▶ [Your objective]: Only the lines from the one bearing "The height and" through the end of the entries should be output, exactly as they stand, and pictures should be skipped.

>>>>

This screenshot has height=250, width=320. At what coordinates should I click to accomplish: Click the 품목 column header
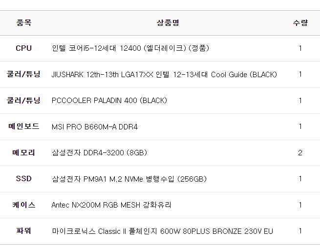[23, 22]
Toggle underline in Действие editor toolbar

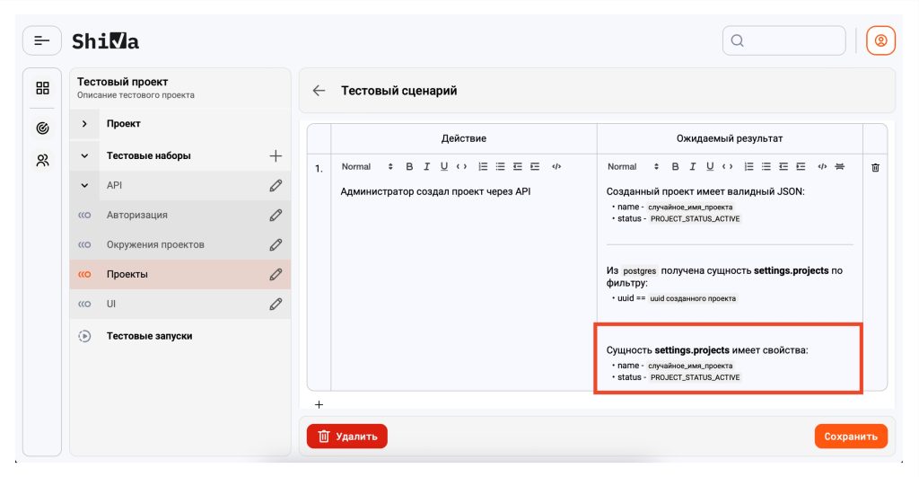(x=444, y=167)
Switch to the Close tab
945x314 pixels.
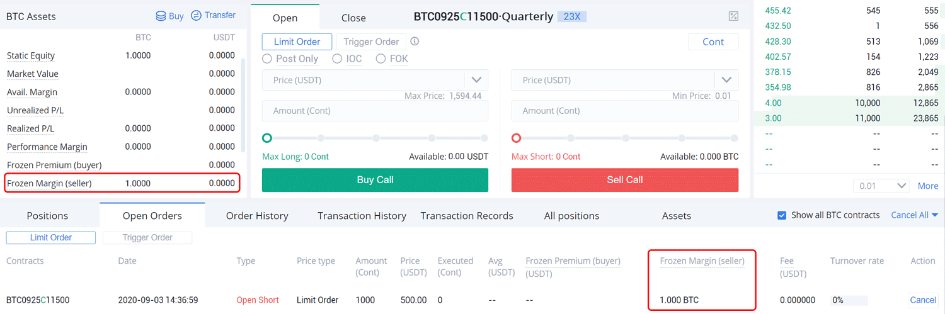click(x=353, y=18)
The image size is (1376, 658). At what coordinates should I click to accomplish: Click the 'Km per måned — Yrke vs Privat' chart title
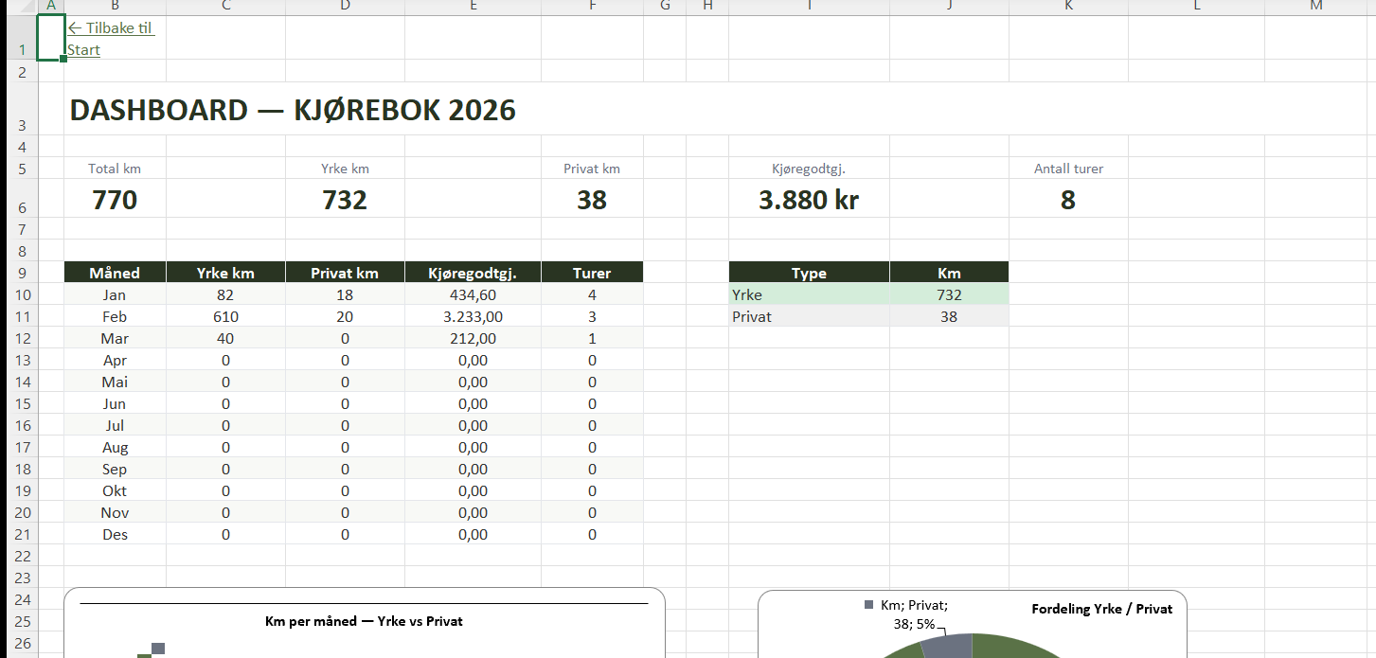(364, 621)
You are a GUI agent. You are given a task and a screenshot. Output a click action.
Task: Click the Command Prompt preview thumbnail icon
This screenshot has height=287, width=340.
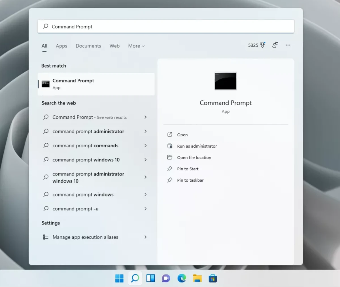coord(225,81)
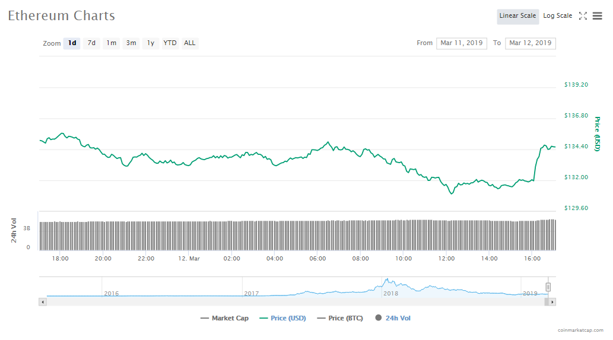Choose YTD zoom range
613x340 pixels.
click(170, 43)
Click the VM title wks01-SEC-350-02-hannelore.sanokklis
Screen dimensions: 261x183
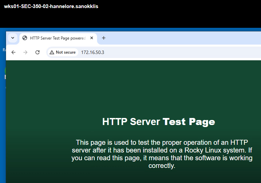point(51,6)
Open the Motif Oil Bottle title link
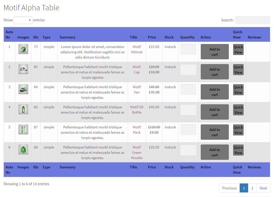This screenshot has height=197, width=274. click(x=137, y=110)
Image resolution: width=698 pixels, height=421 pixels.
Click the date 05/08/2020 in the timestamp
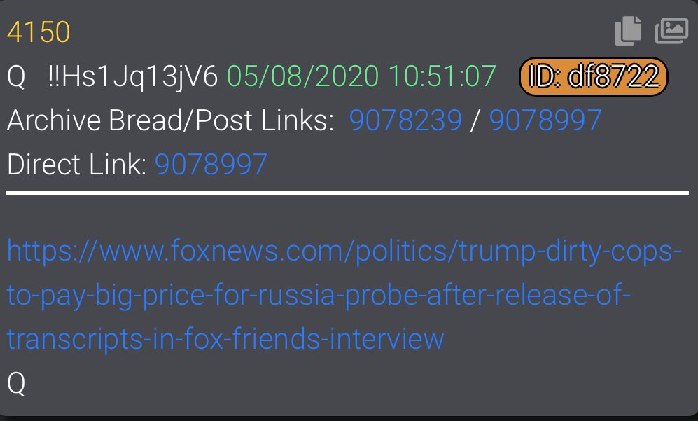click(x=303, y=76)
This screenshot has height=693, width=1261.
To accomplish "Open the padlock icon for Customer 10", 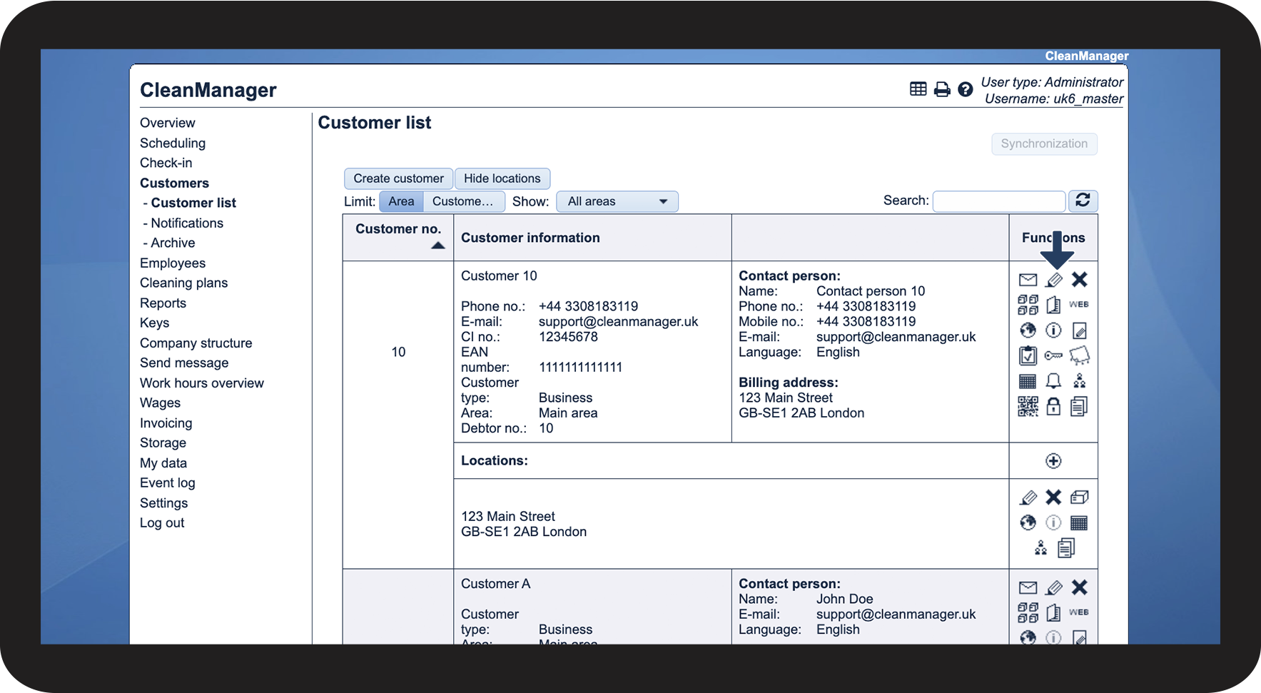I will (x=1053, y=407).
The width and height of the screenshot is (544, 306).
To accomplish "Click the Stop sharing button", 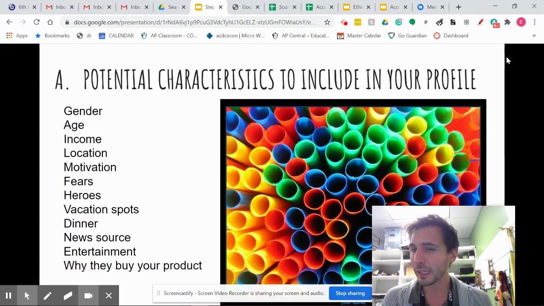I will (350, 293).
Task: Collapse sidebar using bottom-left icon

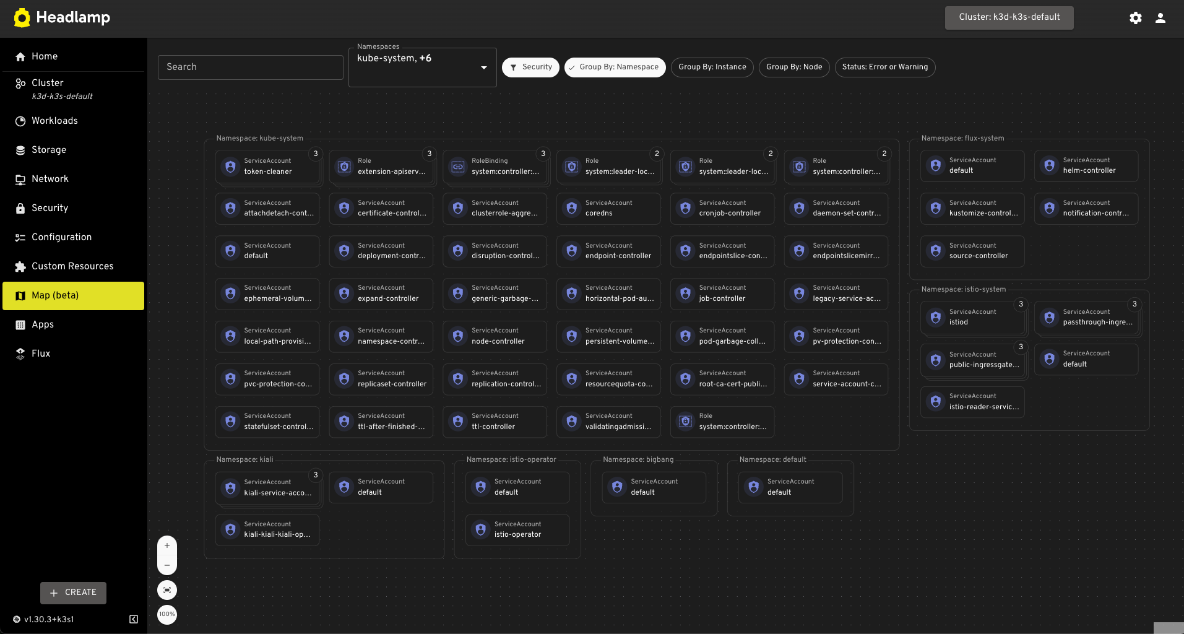Action: click(134, 619)
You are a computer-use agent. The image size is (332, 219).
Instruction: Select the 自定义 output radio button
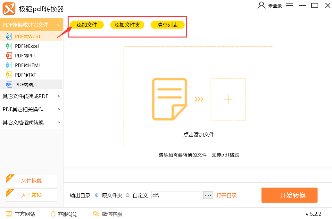[x=128, y=195]
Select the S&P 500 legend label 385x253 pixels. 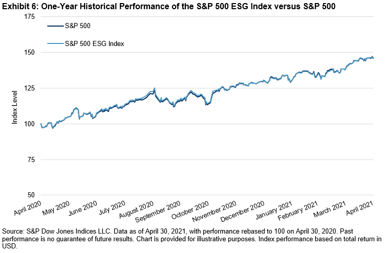tap(79, 26)
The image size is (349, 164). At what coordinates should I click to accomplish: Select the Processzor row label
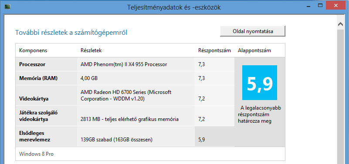[x=32, y=64]
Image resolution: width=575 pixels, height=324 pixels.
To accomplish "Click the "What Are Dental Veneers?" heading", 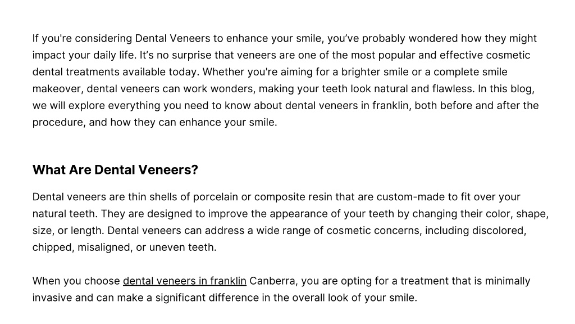I will pos(115,170).
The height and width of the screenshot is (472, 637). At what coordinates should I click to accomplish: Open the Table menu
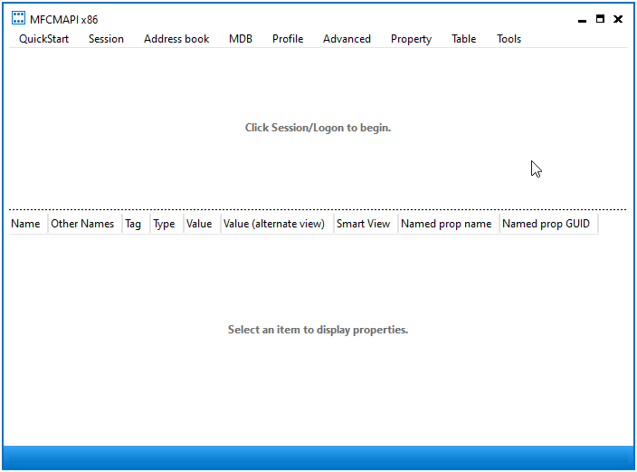[x=463, y=39]
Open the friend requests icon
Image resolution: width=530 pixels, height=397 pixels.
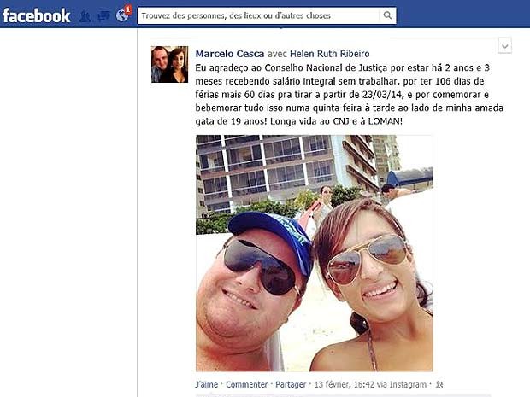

<<<<

▶ [Answer]:
The height and width of the screenshot is (472, 637). At what coordinates should I click to accomplish: Open the Table menu
[x=463, y=39]
Open the friend requests icon
Image resolution: width=530 pixels, height=397 pixels.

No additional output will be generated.